The purpose of this study was to identify unique molecular signatures that characterize the different grades of meningiomas and to identify underlying molecular mechanisms driving meningioma tumorigenesis. We have performed a comprehensive analysis of the expression pattern of over 47,000 transcripts in 23 primary meningiomas of the three histopathological grades using oligonucleotide microarrays. Copy number aberrations (CNA) in the same 23 tumors were defined using array comparative genomic hybridization (aCGH). We find that meningiomas of all three grades fall into two main molecular groups designated 'low-proliferative' and 'high-proliferative' meningiomas. Gain of cell proliferation markers and loss of transforming growth factor beta (TGF-β) signaling are the main molecular mechanisms that distinguish benign low-proliferative tumors from malignant high-proliferative tumors.

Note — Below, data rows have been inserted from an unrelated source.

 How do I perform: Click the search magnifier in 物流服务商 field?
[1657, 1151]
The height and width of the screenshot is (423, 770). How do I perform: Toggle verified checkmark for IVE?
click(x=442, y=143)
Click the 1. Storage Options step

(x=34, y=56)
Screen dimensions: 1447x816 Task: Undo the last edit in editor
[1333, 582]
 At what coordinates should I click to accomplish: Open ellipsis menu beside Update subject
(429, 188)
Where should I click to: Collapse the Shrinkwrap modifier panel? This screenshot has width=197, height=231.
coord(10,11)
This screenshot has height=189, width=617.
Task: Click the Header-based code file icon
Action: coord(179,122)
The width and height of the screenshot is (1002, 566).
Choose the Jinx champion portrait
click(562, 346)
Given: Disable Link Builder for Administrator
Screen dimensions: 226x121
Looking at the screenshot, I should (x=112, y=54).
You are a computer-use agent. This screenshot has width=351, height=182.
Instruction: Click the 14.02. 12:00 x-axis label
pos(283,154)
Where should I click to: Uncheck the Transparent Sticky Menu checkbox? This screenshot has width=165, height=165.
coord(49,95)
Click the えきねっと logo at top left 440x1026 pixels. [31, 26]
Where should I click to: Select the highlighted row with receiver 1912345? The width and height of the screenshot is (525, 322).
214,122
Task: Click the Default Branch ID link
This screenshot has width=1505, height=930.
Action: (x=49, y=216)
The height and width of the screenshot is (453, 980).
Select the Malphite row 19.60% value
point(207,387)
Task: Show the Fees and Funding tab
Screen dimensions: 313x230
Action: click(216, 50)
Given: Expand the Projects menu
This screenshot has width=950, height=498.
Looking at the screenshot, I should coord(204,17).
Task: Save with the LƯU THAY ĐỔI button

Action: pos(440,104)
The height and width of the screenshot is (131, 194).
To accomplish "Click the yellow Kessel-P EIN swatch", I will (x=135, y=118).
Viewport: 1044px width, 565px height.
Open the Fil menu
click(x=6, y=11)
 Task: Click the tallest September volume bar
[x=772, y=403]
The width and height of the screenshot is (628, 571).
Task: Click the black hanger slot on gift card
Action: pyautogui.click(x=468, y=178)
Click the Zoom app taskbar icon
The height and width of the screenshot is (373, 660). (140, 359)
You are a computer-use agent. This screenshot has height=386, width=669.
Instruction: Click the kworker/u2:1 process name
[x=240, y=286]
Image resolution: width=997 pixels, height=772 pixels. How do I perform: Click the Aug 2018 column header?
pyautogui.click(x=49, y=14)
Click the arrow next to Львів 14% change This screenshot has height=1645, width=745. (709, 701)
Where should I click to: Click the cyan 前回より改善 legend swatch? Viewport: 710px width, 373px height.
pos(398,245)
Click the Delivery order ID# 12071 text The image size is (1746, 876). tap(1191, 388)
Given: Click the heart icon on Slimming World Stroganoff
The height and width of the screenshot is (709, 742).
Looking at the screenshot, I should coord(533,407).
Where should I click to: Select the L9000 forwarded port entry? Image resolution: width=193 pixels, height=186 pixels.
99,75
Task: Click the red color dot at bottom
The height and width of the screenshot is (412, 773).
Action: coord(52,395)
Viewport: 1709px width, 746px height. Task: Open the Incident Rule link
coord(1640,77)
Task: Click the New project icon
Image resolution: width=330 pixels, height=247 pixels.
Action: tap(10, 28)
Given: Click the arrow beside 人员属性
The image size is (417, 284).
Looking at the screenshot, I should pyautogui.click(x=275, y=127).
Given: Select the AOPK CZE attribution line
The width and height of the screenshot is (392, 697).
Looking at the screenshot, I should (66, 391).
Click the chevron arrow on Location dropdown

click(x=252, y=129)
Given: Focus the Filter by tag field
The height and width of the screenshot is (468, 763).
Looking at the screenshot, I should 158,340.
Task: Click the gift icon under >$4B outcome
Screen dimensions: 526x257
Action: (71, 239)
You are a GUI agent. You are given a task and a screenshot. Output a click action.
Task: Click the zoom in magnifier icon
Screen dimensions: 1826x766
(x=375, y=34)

Global gene expression patterns

Twenty-three meningioma samples of the three histopathological grades were profiled using gene expression microarrays to identify molecular signatures unique to each group and to unravel underlying molecular mechanisms of meningioma progression. We performed pair-wise comparisons between the three WHO grades of meningiomas using SAM analysis. 28 genes were differentially expressed between Grade 1 and 2 meningiomas and no genes were differentially expressed between Grade 2 and Grade 3 meningiomas using a criterion of q < 0.05 and fold > 2. In contrast, 1,212 genes (q < 0.05; fold > 2) were differentially expressed between Grade 1 and Grade 3 meningiomas. Since SAM analysis utilizes the median expression of individual genes within each group to calculate fold changes, this result suggests that Grade 2 meningiomas were the most heterogeneous group with expression profiles of individual tumors matching both Grade 1 and Grade 3 meningiomas.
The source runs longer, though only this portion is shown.